## What to produce
The answer must consist of every line from the data that holds the string "size".

## Input for this task
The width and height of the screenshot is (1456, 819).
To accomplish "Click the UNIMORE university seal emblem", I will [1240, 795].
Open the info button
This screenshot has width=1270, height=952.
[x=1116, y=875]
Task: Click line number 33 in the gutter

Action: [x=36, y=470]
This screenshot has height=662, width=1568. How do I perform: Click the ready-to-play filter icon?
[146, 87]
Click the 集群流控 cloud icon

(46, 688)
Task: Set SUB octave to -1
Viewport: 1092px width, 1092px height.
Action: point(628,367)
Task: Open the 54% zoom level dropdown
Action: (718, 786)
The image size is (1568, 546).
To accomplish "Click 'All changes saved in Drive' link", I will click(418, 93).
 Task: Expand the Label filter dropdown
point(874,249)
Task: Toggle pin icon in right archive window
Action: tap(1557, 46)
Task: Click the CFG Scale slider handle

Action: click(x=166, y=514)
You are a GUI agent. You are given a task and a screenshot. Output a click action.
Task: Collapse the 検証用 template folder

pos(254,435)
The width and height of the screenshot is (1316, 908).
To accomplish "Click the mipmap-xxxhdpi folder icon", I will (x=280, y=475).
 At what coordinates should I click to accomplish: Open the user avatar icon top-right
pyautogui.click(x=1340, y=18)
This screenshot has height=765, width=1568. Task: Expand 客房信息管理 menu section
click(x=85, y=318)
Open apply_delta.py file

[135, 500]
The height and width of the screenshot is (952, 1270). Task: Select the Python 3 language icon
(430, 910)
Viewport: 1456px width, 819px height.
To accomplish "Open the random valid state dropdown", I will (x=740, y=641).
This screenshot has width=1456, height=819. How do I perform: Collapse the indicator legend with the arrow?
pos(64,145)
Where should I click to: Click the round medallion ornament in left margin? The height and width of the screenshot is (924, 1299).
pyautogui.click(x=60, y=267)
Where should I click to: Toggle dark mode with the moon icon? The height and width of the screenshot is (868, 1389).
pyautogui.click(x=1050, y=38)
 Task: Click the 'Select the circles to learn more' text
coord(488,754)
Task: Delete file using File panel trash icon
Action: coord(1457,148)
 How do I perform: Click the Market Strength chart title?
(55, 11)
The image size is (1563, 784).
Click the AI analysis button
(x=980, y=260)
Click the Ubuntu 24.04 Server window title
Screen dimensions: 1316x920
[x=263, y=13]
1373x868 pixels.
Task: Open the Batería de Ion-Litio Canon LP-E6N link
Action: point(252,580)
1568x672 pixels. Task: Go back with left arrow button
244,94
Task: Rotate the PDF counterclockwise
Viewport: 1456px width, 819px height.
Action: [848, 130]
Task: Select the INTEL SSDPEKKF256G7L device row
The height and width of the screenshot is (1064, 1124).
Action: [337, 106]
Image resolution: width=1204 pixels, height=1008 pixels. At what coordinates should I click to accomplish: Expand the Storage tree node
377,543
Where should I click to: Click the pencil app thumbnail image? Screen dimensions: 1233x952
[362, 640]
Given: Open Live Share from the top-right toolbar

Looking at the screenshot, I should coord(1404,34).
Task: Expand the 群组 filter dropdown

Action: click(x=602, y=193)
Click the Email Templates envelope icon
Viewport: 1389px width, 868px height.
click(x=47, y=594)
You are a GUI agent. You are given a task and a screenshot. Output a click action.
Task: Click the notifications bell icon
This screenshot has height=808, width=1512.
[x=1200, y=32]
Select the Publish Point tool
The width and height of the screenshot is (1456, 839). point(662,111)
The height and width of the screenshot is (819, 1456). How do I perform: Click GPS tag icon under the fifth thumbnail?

## Task result
The image size is (1568, 546).
The image size is (1563, 784).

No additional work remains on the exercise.